Frage an Christian Schmidt von Gerhard K. bezüglich Wirtschaft
Alle Politiker rufen nach mehr Wirtschaftswachstum. Unbegrenztes Wachstum ist so tödlich wie der wuchernde Krebs oder die explodierende Atombombe, die beide nach dem gleichen "Wachstumsprinzip" funktionieren wie der Zins, der nur etwas länger braucht: alle drei folgen dem Prinzip des exponentiellen Wachstums, also der regelmäßigen Verdoppelung von Mengen. Aus diesen Zusammenhängen ergibt sich eine geradezu grausame Alternative, nämlich ohne Wachstum in den sozialen oder mit Wachstum in den ökologischen Kollaps zu stürzen. Da aber das Wirtschaftswachstum schon lange nicht mehr mit dem der Geldvermögen und der Zinsströme mithalten kann, steuern wir zwangsläufig auf beides zu.
Können Sie, sehr geehrter Herr Schmidt, mir einen Ausweg aus dieser fatalen Zwickmühle in Aussicht stellen?
Zinsleistungen der Unternehmen gehen als Kapitalkosten genauso in die Produktpreise ein wie Material- und Personalkosten. Während die Personalkosten als nicht mehr bezahlbar gelten, wird die Legitimität der Kapitalkosten niemals hinterfragt.
Rechnet man die Zinskosten in Arbeitszeiten um, dann musste jeder Erwerbstätige 1950 etwa 3 Wochen pro Jahr, 1975 sieben Wochen und im Jahr 2000 bereits mehr als ein Vierteljahr nur für Zinsen arbeiten. Selbst bei dieser zunächst vereinfachten Rechnung fallen 25% Zinsen an, die jeder über den Produktpreis zahlt, auch wenn er keine Schulden hat.

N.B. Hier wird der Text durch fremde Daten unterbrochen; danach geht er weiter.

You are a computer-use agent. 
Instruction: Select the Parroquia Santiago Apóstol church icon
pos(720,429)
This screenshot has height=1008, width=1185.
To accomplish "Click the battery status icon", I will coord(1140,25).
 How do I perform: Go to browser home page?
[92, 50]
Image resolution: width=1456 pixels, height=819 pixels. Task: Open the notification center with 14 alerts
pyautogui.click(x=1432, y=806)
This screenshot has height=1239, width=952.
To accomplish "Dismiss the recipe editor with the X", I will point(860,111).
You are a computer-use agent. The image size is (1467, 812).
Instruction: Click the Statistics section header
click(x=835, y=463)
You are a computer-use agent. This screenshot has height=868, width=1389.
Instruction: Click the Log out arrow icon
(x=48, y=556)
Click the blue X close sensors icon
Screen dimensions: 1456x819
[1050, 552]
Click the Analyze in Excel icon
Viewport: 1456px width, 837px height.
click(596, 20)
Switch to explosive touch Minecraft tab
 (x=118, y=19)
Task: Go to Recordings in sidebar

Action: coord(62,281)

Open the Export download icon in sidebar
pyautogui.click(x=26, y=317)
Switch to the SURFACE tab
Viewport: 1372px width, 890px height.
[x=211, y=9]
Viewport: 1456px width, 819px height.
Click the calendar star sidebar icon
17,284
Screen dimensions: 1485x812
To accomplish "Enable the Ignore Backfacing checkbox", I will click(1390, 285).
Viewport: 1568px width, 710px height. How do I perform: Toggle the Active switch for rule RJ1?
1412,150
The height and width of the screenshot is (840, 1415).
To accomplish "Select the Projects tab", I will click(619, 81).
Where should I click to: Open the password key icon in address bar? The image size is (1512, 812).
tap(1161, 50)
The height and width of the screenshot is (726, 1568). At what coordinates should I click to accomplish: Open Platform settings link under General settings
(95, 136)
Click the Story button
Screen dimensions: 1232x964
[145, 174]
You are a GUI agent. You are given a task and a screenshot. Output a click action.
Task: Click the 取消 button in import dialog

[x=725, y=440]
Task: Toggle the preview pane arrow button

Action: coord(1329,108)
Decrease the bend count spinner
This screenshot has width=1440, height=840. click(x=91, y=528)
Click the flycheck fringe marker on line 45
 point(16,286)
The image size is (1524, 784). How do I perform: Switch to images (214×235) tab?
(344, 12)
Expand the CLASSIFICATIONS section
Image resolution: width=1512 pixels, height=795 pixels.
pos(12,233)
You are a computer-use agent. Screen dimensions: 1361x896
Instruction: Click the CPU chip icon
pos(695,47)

Natürlich stehen diesen letztlich von den Privathaushalten zu zahlenden Zinslasten auch entsprechende Zinseinkommen aus eigenen Geldvermögen gegenüber. Diese verteilen sich aber nicht analog zur Höhe der Haushaltsausgaben, sondern analog zur Höhe der Zins bringenden Vermögen. Und diese sind bekanntlich auffällig ungleich verteilt. Nur 10% der Haushalte sind Gewinner, und diese Minderheit gewinnt dabei genauso viel, wie die 90% verlieren. Per Saldo waren das im Jahre 1990 mindestens 116 Mrd. DM.
Halten Sie eine Gesellschaft mit solchen Transferleistungen von Arm nach Reich für zukunftsfähig?
Sehr geehrter Herr Küstner,
vielen Dank für Ihre Zuschrift vom 13. September 2005. Wirtschaftliches Wachstum bedeutet Dynamik und Entwicklung. Es entsteht durch neue Ideen und durch wachstumsfreundliche Rahmenbedingungen. Diese wollen wir, CDU und CSU, nach einem Wahlsieg wieder herstellen. Ich bin davon überzeugt, dass qualitatives Wachstum wichtig ist für die Prospektivität einer Volkswirtschaft. Viele Wirtschafts- und Wissenschaftsvertreter teilen diese Einschätzung. Wachstum ist Vorraussetzung für Wohlstand. In sieben Jahren rot/grüner Bundesregierung haben wir alle zu spüren bekommen, wie schnell unternehmer- und investitionsfeindliche Politik wirtschaftlichen Stillstand nach sich zieht. Zinsen können eine Belastung darstellen. Ein volkswirtschaftliches Modell, das Zinsen als alleinigen Quell allen Übels sieht, wird den komplizierten Zusammenhängen meines Erachtens nicht gerecht. Gegenwärtig haben wir zudem extrem niedrige Kapitalzinsen und trotzdem kommt unsere Wirtschaft nicht recht in Schwung.
Ich hoffe, Sie unterstützen uns auf unserem Weg, Deutschland wieder nach vorn zu bringen!